Hi,
On 2/15/07, Shaun Barriball <[EMAIL PROTECTED]> wrote:
* However I expected/hoped that specifying an rmi-url with host and port
would result in the repository being exposed via RMI. This didn't happen.
Looking at the code for RepositoryAccessServlet it does not appear to be
capable of exposing a repository via RMI, unlike RepositoryStartup which
can. I'm guessing RepositoryAccessServlet is only intended for access, not
for publishing?
Ah, you're right, my mistake.
If this is the case, is it possible to get the RepositoryStartup to either:
* read from a JNDI name and publish via RMI, or
* initialise the repository and publish into the global JNDI spec for other
webapps AND via RMI. Perhaps I'm just looking for the right combination of
"java.naming.provider.url" and "java.naming.factory.initial" values to
emulate the settings on the Tomcat server.xml.

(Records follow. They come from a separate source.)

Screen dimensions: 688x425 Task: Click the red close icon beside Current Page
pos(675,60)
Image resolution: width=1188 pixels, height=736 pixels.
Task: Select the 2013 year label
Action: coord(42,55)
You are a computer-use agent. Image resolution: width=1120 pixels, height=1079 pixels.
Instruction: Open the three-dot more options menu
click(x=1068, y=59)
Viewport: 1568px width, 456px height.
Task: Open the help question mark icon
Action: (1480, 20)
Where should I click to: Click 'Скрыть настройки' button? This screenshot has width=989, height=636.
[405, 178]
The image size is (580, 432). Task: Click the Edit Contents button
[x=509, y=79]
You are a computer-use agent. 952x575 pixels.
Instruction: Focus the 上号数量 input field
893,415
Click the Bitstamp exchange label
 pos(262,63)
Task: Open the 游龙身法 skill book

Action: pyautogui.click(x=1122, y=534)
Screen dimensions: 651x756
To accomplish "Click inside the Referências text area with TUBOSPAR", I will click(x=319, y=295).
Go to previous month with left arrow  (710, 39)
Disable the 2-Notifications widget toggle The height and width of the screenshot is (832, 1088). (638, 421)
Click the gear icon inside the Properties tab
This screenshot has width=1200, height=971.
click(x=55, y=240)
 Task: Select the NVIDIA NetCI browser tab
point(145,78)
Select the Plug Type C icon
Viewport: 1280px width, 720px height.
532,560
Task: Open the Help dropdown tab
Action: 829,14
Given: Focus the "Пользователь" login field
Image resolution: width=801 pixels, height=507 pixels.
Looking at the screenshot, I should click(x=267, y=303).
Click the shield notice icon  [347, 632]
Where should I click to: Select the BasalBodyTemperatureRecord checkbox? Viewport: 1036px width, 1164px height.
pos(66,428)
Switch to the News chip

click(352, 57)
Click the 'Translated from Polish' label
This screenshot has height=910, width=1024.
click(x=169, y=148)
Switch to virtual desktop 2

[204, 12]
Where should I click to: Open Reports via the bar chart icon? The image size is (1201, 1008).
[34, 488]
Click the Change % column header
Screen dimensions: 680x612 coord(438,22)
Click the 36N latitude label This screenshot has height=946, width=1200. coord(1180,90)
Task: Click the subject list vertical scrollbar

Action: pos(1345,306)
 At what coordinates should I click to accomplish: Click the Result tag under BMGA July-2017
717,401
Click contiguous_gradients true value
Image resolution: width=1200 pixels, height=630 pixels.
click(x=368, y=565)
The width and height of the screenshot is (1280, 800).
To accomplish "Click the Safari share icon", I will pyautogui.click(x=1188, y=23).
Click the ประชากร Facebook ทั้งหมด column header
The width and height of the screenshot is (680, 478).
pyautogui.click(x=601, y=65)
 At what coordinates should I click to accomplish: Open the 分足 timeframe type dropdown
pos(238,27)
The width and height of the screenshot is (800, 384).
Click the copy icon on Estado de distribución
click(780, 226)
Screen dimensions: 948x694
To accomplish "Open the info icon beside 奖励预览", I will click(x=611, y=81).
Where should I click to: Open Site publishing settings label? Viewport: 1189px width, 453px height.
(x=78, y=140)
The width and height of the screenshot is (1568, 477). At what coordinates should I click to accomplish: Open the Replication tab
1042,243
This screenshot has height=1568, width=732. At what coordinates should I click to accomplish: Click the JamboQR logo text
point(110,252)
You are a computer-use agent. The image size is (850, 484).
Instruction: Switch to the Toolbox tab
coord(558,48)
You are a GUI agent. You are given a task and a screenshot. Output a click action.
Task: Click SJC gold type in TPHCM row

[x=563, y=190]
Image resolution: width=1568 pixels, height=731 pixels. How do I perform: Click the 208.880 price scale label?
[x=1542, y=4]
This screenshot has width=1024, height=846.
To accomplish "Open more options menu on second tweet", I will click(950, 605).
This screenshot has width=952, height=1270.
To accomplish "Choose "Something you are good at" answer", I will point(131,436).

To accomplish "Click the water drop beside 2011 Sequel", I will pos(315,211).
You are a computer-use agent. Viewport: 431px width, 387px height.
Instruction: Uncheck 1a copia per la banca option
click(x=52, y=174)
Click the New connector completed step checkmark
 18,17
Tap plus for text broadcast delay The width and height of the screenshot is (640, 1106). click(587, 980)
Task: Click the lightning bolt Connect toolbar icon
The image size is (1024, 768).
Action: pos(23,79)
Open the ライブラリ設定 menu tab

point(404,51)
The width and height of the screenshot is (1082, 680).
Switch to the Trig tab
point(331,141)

The RepositoryStartup servlet always starts up the repository locally,
but you can instruct it to register the repository both in JNDI and
RMI as in your second option above. Unfortunately I don't think that
Tomcat allows a webapp to modify the global JNDI tree, so you'd need
to use some other JNDI implementation.
An alternative approach would be to create a custom servlet class that
looks up the repository from JNDI and binds it in RMI directly.
Something like this:
InitialContext context = new InitialContext();
Context environment = (Context) context.lookup("java:comp/env");
Repository repository = (Repository) environment.lookup("...");
RemoteAdapterFactory factory = new ServerAdapterFactory();
RemoteRepository remote = factory.getRemoteRepository(repository);
Naming.bind("...", remote);
Just remember to keep a local reference to the remote repository
adapter within the servlet instance to avoid it from being garbage
collected when no clients are connected.